The whales are still out there

The Oregon Parks and Recreation Department is encouraging people to get outside and look for gray whales making their 6,000-mile migration down the Pacific coast. There aren’t trained volunteers and staff posted at whale watching sites this year, but most viewing sites managed by OPRD remain open to visitors. (News-Times file photos)

OREGON COAST — For decades, the Oregon Parks and Recreation Department has organized an annual Winter Whale Watch between Christmas and New Year’s Day. In a typical year, volunteers would be stationed at 24 different sites along the entire coast and at the Whale Watch Center in Depoe Bay to help people observe gray whales during their 6,000-mile migration down the Pacific coast to reach calving lagoons near the Baja peninsula.  
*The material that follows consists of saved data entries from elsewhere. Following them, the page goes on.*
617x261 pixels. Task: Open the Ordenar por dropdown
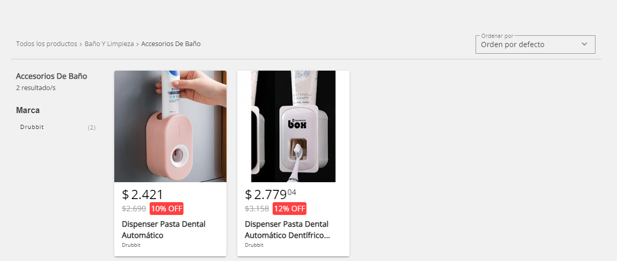point(528,45)
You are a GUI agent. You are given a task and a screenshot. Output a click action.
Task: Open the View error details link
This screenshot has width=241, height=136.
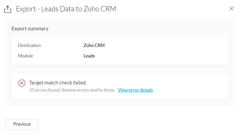pyautogui.click(x=135, y=90)
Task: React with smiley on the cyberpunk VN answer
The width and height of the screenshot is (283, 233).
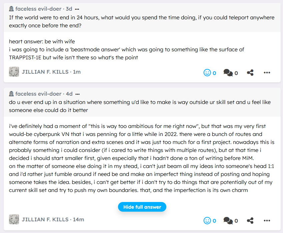Action: [207, 220]
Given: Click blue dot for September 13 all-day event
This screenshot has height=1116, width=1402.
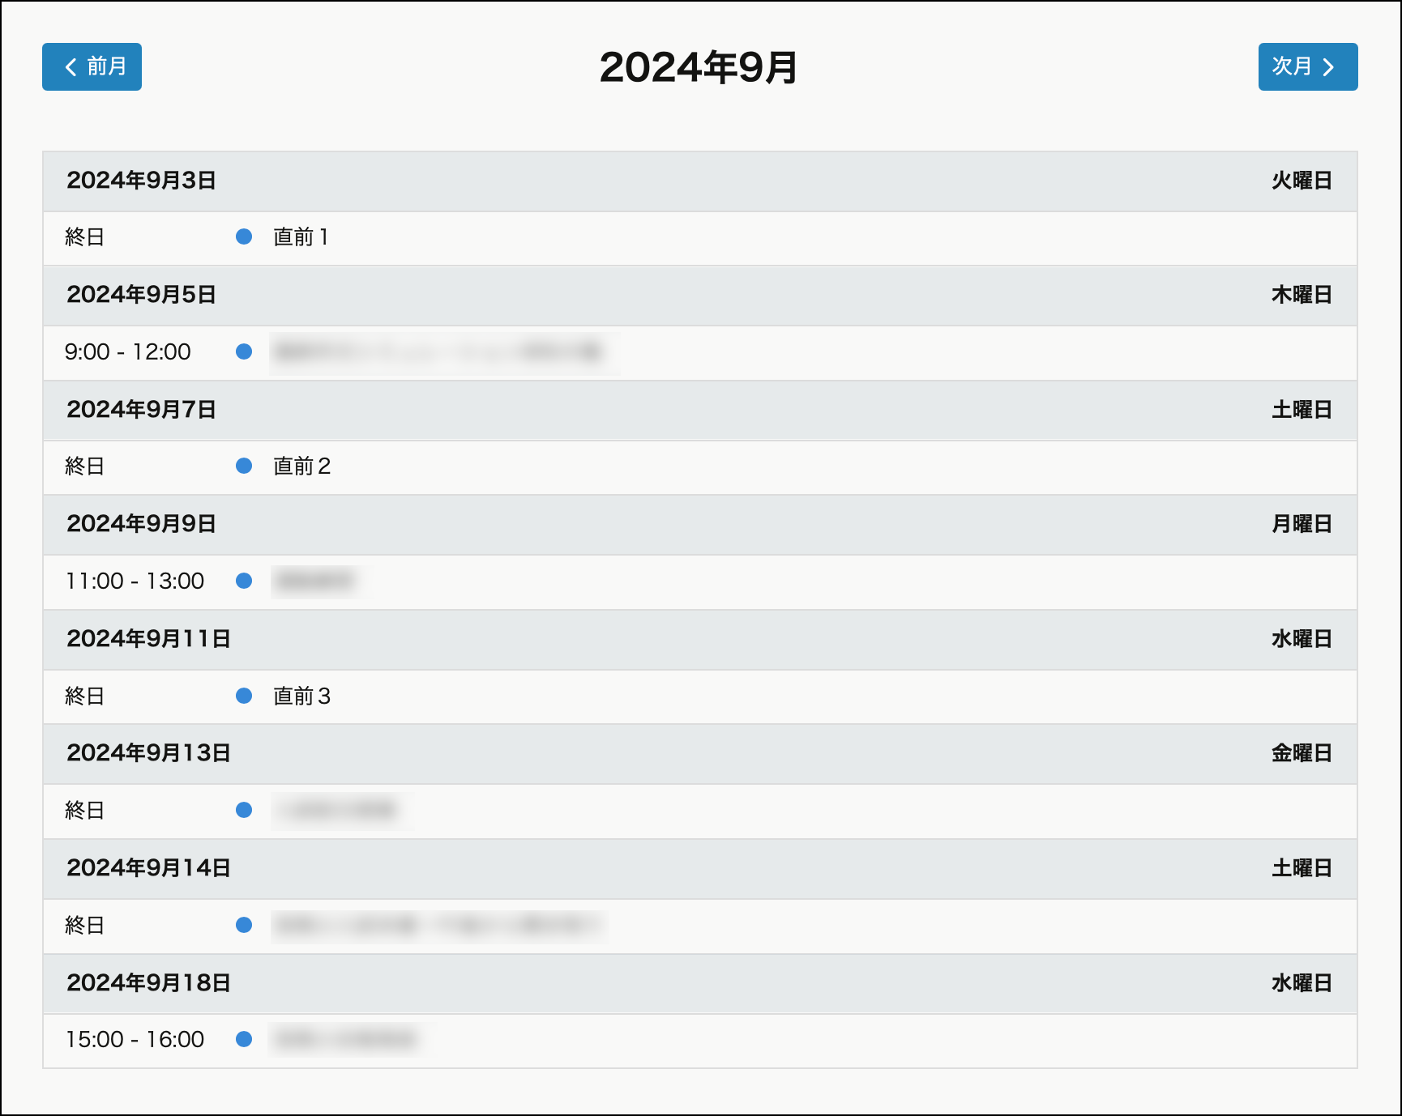Looking at the screenshot, I should [244, 810].
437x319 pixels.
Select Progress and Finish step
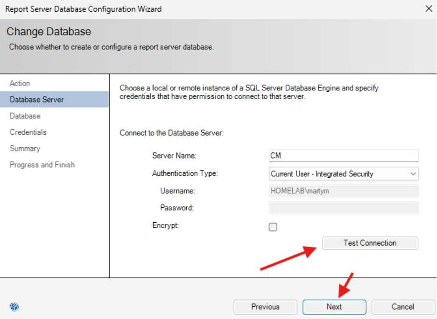coord(42,165)
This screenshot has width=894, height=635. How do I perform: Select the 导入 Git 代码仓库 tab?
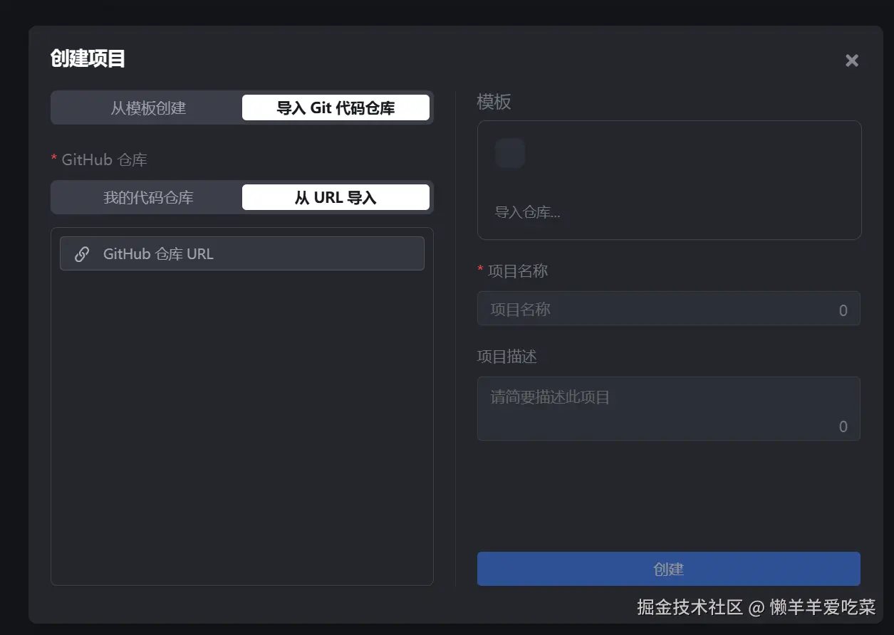pyautogui.click(x=336, y=107)
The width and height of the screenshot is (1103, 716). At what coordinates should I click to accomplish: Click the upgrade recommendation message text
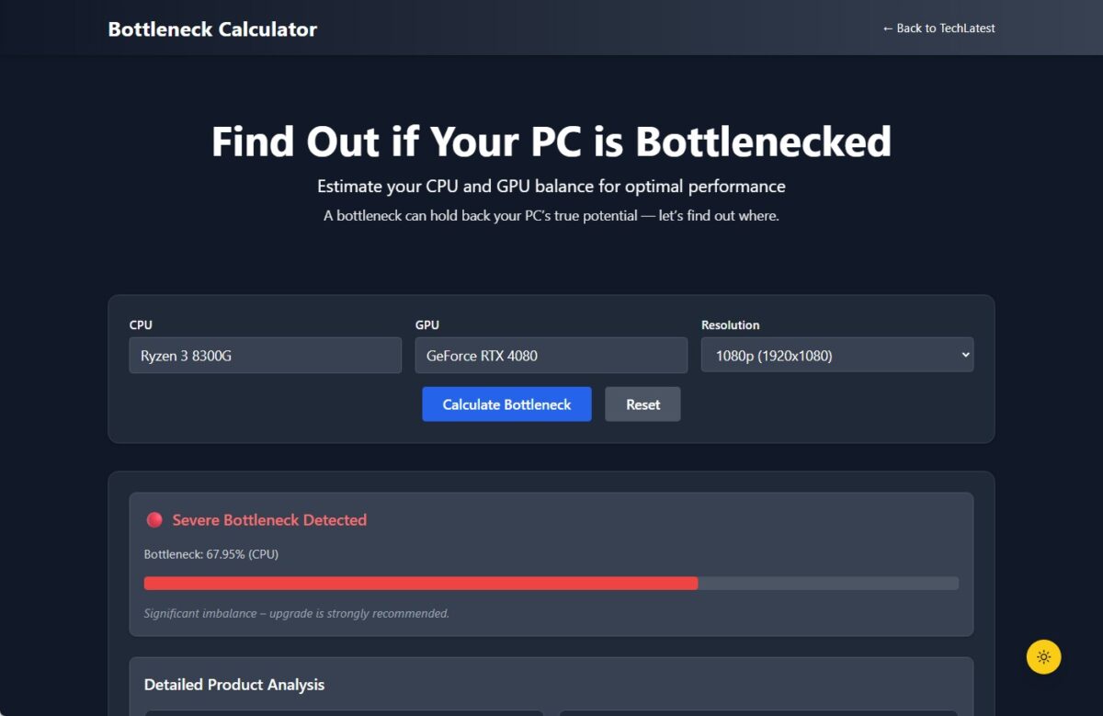(x=296, y=613)
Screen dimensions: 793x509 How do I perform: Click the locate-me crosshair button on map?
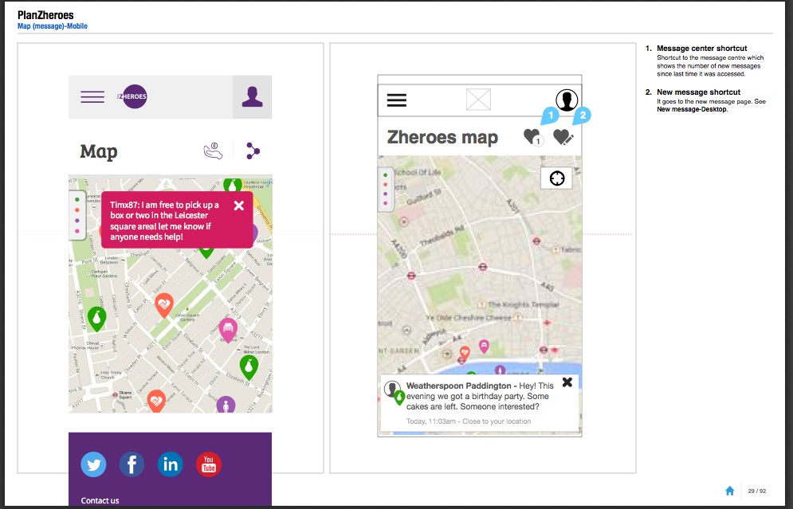coord(556,179)
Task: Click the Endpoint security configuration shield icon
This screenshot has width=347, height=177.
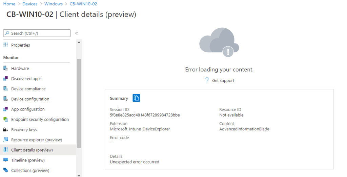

But 2020 has not been a typical year, and as is the case with so many other activities, the Winter Whale Watch is taking a different form this year. Trained volunteers and staff are not available at whale watching sites, but most viewing sites managed by the Oregon Parks and Recreation Department remain open to visitors, although they should expect reduced services in some locations. The Whale Watching Center in Depoe Bay is also closed for now, but the viewing deck on the exterior of the building is open. So people are still encouraged to get out there on their own and watch for these impressive marine mammals as they make their way south.

And the whales are still out there. Researchers estimate that 18,000-plus gray whales now live in the eastern north Pacific area. About 30 whales per hour migrate past the Oregon coast during the peak southbound migration. By comparison, six per hour pass by on the northbound trip in the spring, but that return trip is spread over four months. Some 200-plus of these whales drop off the migration route and feed along the Oregon coast all summer.

More information about the history of Whale Watch Week, as well as a video on how to spot gray whales, can be found online at orwhalewatch.org.